Al llegar al puente de piedra, justo después del puente del Vergel, nos quedamos un rato escuchando la corriente de agua. Puedes hacer este mismo camino en bici, pero si lo haces a pie, puedes quedarte a merendar en cualquiera de los merenderos que hay pasando las piscinas de Aranzadi. Toda esa parte está conectada por pequeños puentes. Es como estar, de pronto, en un bosque, sabiendo que tienes un súper justo al otro lado.

Si continuas el camino, llegas a las huertas de Aranzadi. Aquí comienza todo un laberinto de caminos, escaleras, rampas, bancos y árboles que te invitan a perderte. El recorrido lo marca el meandro de Aranzadi. Activa tu sentido de la orientación y adelante. Nosotras escogemos un pequeño atajo que nos lleva directamente hasta tener Casa Gurbindo a nuestra izquierda, y a Aitaren Txoko, a nuestra derecha.  Si tienes niños en edad escolar, conocerás Casa Gurbindo, pero y ¿Aitaren Txoko? Pues es un cortijo andaluz en medio de Pamplona, fruto de una historia de amor; y no hay nada que nos guste más a las chicas Ma petite que una historia de amor. La sorpresa de este paseo es que no solo nos encontramos con una, sino con dos demostraciones de amor que han sobrevivido a sus protagonistas.

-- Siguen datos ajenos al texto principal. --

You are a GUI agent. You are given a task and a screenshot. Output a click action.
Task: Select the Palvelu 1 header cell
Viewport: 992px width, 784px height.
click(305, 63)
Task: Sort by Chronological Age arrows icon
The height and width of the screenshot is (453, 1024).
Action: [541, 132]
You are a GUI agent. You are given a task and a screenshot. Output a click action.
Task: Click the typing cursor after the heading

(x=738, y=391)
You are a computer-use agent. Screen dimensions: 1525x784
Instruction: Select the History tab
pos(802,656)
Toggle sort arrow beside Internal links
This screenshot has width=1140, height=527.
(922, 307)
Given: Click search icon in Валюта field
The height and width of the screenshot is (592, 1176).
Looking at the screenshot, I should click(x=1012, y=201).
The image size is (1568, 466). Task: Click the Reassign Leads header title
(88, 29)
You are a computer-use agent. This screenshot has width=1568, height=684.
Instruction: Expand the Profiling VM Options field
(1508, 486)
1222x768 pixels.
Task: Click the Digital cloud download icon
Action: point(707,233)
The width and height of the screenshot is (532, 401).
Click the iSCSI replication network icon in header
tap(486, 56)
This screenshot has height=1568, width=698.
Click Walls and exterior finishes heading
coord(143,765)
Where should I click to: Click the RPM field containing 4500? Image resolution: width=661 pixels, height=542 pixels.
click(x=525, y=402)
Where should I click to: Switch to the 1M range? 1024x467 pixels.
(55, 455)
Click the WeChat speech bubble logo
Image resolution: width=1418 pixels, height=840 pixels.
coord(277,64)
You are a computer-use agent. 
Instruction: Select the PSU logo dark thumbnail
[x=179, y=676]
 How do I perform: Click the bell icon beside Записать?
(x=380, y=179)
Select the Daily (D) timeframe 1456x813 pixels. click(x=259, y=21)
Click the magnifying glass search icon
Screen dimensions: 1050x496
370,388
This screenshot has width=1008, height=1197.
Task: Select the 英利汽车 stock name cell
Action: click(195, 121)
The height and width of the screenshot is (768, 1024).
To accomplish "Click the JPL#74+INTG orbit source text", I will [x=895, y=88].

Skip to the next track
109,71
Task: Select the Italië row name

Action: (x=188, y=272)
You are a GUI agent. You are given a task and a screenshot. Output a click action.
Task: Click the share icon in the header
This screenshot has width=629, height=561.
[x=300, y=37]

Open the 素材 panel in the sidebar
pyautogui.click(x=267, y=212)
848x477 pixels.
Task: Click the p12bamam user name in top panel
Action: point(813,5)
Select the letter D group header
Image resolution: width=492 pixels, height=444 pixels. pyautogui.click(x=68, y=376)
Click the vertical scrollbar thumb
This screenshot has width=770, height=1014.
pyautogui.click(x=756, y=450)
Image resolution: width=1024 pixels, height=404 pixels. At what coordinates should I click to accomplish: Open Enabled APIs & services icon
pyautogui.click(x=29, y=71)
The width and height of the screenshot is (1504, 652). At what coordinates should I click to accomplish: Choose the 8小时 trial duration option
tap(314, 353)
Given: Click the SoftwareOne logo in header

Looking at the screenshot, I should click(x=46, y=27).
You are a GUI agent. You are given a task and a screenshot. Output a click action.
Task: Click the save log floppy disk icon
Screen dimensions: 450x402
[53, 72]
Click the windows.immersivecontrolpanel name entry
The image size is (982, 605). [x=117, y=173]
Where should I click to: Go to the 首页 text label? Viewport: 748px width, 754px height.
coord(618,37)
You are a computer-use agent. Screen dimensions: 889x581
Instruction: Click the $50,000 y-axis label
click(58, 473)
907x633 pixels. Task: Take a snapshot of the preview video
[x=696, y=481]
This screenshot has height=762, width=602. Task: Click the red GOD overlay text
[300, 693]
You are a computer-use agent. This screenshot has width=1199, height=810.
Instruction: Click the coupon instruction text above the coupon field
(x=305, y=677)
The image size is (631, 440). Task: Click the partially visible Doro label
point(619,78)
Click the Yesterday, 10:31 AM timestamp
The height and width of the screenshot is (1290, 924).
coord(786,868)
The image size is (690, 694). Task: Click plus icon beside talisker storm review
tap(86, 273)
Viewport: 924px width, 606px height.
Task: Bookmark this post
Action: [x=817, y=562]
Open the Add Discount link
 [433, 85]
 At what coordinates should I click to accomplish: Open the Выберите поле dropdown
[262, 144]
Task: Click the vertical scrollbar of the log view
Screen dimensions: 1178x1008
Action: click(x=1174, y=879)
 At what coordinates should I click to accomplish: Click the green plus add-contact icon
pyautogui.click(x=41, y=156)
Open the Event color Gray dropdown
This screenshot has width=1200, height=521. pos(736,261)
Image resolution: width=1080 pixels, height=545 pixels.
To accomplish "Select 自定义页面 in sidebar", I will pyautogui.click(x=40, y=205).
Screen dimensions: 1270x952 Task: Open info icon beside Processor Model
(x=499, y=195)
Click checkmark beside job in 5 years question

La primera es la que hace que esta casa perdure en el tiempo. Fue construida a principios del siglo XX por José Luis Ybarra quién, al parecer, estaba enamorado de una joven francesa y, para demostrarlo, le construyó esta casa con cantidad de elementos que recuerdan a un cortijo andaluz, como los azulejos o su patio interior. Quizás te suene más si te decimos que la gente la conoce como Casa Arraiza; aunque si te fijas bien, en la parte superior de la verja puedes ver una Y, para que no olvidemos quién la diseñó.

Todavía engatusadas por la historia de esta casa, seguimos nuestro camino para volver a pararnos sorprendidas al ver un hórreo asturiano plantado en medio de la nada. Buscamos deprisa en la red el por qué de esta visión y volvemos a quedarnos embobadas con una nueva historia de amor eterno. El segundo propietario del cortijo andaluz, Eugenio Arraiza, decidió mitigar la añoranza de su mujer, María Ángeles, por sus tierras asturianas, regalándole esta construcción típica para que pudiera verla todas las mañanas. La hazaña fue mayor porque Don Eugenio decidió tapar las obras del hórreo con una lona hasta que estuviera completo para el cumpleaños de su mujer, a quien dijeron que estaban construyendo un cobertizo para que no sospechara nada. Un enorme ‘Oh!’ nos brota del corazón, y un halo de romanticismo nos empuja el resto del camino.

Es la hora de comer y al salir por detrás de la residencia de ancianos del Vergel, nos topamos con tráfico y ruido. Es como haber salido de una burbuja verde. Cruzamos y atravesamos los fosos de las murallas para entrar de nuevo en la vieja Iruña por el portal de Francia. La cuesta es considerable pero entrar a la ciudad por sus antiguos accesos es un lujo histórico que debemos cuidar y conservar. En la cuesta del Redín lo damos todo y, con la respiración entrecortada, nos saluda solitaria la terraza del Caballo Blanco. Es extraño verlo todo tan vacío y tan en silencio… Atravesamos la calle hasta la plaza de San José un poco compungidas. Aquí damos por finalizada la ruta, pero no el paseo.

La imagen que nos ha dejado el Caballo Blanco es justo lo que nos espera: cafeterías, bares y restaurantes cerrados. Teníamos planeado hablaros sobre un bonito café, pero las condiciones de pandemia en las que nos encontramos nos obligan a hacer cola para poder comer, al menos, unos nuggets con patatas, sentadas en un banco de la Plaza del Castillo. A todos nos gusta, de vez en cuando, lanzarnos a la comida poco saludable, pero os prometemos que no tuvimos otra opción. De ahí, corriendo al patio del cole sin confesar a nuestros hijos que hemos estado en el Burguer King sin ellos. Si nos preguntan, lo negaremos todo.